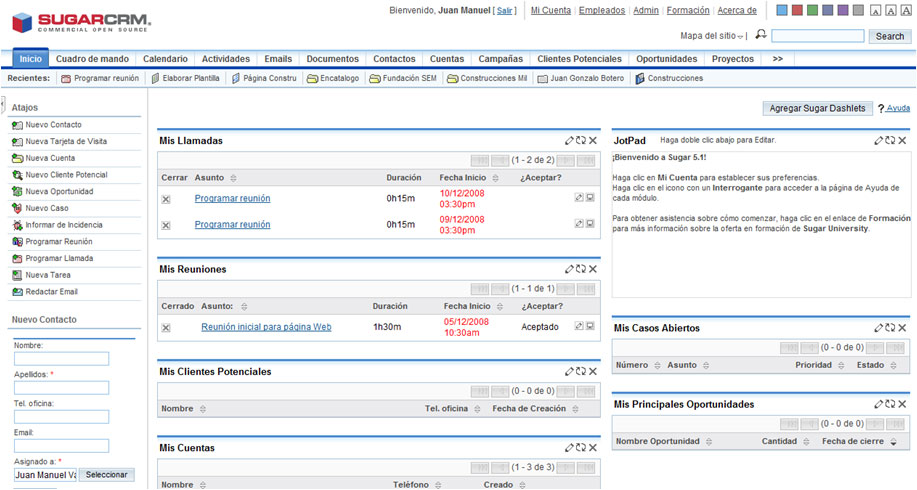
Task: Tick the Cerrar box for the 10/12/2008 call
Action: pyautogui.click(x=166, y=199)
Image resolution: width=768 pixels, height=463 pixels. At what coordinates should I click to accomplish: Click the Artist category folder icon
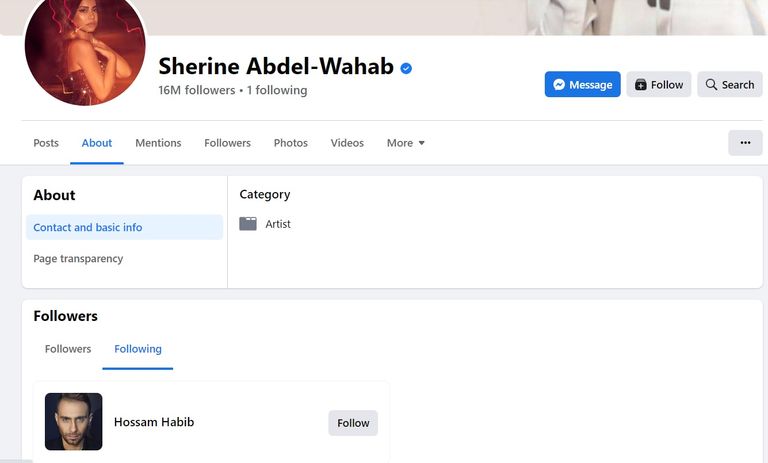(x=248, y=224)
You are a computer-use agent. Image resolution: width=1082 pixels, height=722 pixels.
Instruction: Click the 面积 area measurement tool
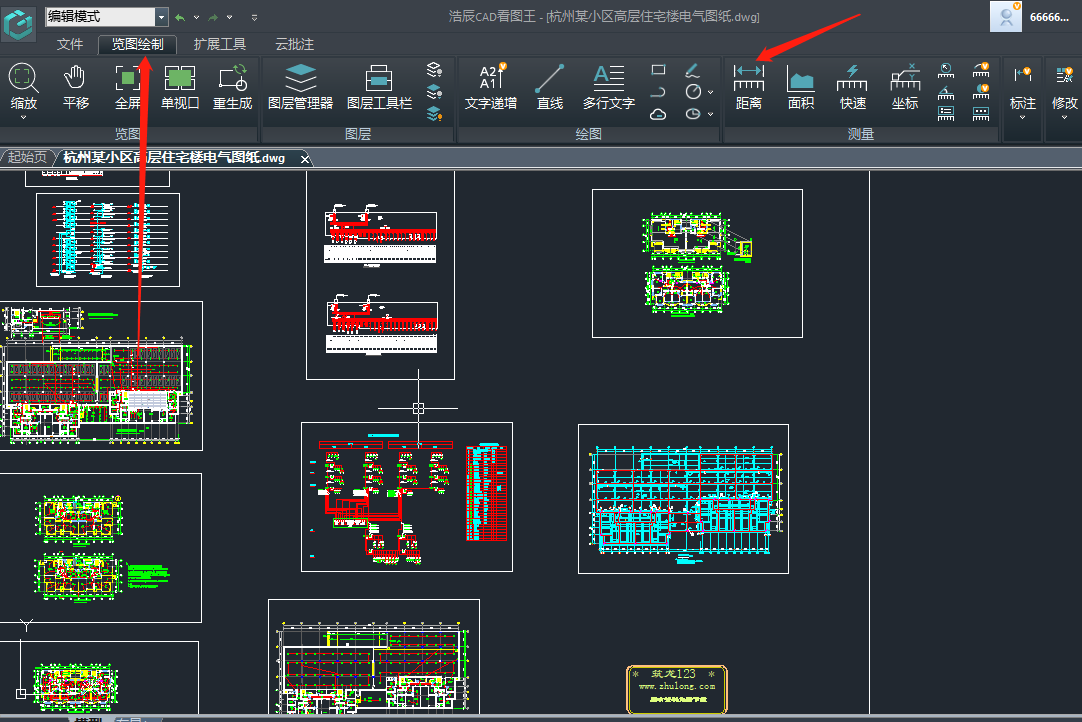coord(801,85)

THE REQUEST
Copy each line of the items above that contains the string "resolution". Case counts.

CORRECT RESULT
Image resolution: width=768 pixels, height=463 pixels. At what coordinates should I click to accomplish: Click the Artist category folder icon
You are a computer-use agent. Image resolution: width=1082 pixels, height=722 pixels.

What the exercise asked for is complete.